Darum gehts
- Williams kämpft 2026 mit einem zu schweren Auto und Problemen
- Das Auto von Carlos Sainz muss 15 bis 20 Kilo verlieren
- Williams ist mit 878 Rennen das drittälteste Team der Formel 1
Der Chef der Fahrervereinigung quält sich 2026 mit einem fast unfahrbaren Auto durch die Saison. «Wir wissen eigentlich gar nicht genau, wo wir stehen!» Vor über einem Jahr hatte sich Sainz für Williams und gegen Audi entschieden.
Sechsmal an den Boxen
Der einzige Grund, warum die Kiste des letztjährigen WM-Fünften nicht auf Touren kommt, ist das Gewicht. «Wir kennen alle unsere Probleme», sagt Teamchef James Vowles.
Jetzt ist im Werk von Grove bis zum GP in Miami (3. Mai) die grosse Diätkur angesagt. Mindestens 15 bis 20 Kilo muss das blaue Auto von den Hüften verlieren, um einigermassen aufzuholen. Momentan büssen Sainz (zwei Punkte) und Albon (ohne Zähler) pro Runde mehr als eine halbe Sekunde auf die Konkurrenz ein.
Da kommt man immer weiter in die Nähe von Neuling Cadillac und Sorgenkind Aston Martin-Honda. Am Sonntag in Suzuka kam Albon sechsmal zu Testzwecken an die Boxen. Wie verzweifelt muss da ein Team sein.

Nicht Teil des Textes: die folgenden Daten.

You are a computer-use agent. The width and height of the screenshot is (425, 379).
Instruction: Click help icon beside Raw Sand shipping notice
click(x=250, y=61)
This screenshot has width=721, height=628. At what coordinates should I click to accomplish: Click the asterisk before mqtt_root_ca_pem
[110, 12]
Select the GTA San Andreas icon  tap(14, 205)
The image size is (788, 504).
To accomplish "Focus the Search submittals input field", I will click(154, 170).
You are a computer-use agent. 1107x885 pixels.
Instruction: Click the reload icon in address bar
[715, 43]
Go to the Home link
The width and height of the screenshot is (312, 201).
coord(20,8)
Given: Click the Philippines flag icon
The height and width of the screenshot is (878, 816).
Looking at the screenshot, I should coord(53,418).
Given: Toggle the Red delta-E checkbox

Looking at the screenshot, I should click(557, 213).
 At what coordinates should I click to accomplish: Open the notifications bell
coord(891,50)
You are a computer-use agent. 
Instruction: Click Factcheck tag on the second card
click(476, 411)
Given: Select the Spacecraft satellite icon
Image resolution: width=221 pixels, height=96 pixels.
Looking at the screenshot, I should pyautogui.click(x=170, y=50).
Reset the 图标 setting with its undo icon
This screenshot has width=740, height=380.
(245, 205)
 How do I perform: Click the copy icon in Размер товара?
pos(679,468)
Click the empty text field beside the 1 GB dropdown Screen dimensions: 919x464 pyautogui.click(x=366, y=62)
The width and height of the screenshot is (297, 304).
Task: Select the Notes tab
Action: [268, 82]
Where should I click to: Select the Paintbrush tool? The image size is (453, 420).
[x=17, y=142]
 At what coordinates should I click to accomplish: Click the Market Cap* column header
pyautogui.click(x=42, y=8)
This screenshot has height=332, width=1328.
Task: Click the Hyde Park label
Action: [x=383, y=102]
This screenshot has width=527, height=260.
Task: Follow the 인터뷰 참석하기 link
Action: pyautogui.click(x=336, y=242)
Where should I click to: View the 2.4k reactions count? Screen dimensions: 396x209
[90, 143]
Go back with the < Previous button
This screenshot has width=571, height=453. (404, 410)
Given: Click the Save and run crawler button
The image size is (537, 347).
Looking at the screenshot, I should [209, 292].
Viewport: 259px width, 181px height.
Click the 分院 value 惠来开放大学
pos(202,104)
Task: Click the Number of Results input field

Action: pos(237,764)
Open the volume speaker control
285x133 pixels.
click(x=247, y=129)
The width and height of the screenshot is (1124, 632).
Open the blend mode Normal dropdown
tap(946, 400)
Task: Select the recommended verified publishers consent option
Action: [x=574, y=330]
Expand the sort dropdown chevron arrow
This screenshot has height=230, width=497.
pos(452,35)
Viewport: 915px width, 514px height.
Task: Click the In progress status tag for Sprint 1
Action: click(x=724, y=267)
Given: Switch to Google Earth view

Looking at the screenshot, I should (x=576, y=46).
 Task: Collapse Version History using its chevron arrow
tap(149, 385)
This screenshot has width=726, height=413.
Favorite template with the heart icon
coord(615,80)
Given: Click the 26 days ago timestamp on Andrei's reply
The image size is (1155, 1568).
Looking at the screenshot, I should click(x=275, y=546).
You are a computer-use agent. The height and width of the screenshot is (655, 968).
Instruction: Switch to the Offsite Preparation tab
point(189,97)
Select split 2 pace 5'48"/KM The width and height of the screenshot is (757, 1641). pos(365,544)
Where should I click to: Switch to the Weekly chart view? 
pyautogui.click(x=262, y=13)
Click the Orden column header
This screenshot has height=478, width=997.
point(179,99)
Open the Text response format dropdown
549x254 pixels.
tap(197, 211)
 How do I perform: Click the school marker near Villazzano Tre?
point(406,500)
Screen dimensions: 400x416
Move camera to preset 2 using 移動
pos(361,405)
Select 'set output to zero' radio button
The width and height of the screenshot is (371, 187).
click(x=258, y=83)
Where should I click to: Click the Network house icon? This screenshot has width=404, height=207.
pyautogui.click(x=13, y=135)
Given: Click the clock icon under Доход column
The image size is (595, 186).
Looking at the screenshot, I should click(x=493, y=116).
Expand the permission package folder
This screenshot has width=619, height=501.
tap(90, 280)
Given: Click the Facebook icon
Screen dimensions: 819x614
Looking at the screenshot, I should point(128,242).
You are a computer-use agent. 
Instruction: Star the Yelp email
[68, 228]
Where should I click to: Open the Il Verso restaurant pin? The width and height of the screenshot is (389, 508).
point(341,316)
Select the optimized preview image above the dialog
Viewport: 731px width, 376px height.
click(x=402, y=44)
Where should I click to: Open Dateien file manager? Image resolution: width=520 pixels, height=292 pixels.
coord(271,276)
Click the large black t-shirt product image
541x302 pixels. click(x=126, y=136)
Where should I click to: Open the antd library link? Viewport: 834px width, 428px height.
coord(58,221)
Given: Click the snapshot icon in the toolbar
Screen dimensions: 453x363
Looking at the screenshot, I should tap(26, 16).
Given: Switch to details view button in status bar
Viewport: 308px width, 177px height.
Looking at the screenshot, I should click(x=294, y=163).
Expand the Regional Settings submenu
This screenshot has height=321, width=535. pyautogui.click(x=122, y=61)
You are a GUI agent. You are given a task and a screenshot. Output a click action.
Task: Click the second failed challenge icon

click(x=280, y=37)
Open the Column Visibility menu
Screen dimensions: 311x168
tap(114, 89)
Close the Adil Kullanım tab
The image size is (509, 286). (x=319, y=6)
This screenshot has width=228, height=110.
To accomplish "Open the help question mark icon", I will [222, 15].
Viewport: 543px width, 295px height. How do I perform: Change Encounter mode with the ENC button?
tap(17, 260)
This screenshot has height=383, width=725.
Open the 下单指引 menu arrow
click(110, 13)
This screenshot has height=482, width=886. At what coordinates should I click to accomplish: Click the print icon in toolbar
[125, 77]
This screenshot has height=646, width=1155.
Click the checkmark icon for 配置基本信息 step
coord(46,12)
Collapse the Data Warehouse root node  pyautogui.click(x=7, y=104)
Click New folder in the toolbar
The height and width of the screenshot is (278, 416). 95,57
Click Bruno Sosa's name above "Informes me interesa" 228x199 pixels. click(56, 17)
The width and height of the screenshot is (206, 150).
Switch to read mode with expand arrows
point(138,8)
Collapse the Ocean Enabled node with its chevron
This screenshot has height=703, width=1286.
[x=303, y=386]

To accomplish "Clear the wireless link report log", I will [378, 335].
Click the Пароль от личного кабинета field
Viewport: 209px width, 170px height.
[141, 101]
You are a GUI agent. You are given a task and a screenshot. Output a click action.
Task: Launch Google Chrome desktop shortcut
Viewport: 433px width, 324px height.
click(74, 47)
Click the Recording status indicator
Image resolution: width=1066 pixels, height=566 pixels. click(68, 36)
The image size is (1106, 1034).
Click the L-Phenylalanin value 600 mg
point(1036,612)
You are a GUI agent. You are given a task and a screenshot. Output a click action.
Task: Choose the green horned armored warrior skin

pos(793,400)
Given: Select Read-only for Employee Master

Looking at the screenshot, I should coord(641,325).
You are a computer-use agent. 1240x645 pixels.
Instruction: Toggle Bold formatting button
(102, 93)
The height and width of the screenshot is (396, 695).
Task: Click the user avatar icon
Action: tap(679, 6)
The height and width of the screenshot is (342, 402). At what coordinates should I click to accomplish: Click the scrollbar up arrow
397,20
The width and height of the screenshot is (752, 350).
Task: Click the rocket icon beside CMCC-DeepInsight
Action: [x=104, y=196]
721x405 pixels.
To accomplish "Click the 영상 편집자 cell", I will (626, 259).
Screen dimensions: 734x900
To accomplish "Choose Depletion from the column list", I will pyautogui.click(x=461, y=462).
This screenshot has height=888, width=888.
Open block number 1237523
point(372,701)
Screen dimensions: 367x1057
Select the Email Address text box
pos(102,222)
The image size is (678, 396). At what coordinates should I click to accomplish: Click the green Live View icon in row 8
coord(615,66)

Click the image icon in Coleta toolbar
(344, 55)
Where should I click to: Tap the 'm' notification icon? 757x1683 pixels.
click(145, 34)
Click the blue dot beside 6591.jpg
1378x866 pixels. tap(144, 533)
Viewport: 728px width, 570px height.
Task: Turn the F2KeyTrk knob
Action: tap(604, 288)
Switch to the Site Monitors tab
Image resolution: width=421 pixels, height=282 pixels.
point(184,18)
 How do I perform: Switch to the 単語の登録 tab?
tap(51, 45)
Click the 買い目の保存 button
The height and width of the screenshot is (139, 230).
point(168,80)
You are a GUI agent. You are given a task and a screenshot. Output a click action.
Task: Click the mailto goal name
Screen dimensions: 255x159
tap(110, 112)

Nur noch Tradition fährt mit
Williams ist mit 878 WM-Läufen (114 Siege, der erste 1979 durch Clay Regazzoni) das drittälteste Formel-1-Team hinter Ferrari (1125 Rennen, 248 Erfolge) und McLaren mit 996 Einsätzen und 203 Triumphen.
Wohin der Weg des britischen Traditionsrennstalls führt? Williams liegt momentan auf dem 9. Platz – gemeinsam mit dem punktgleichen Einsteiger Audi (8.).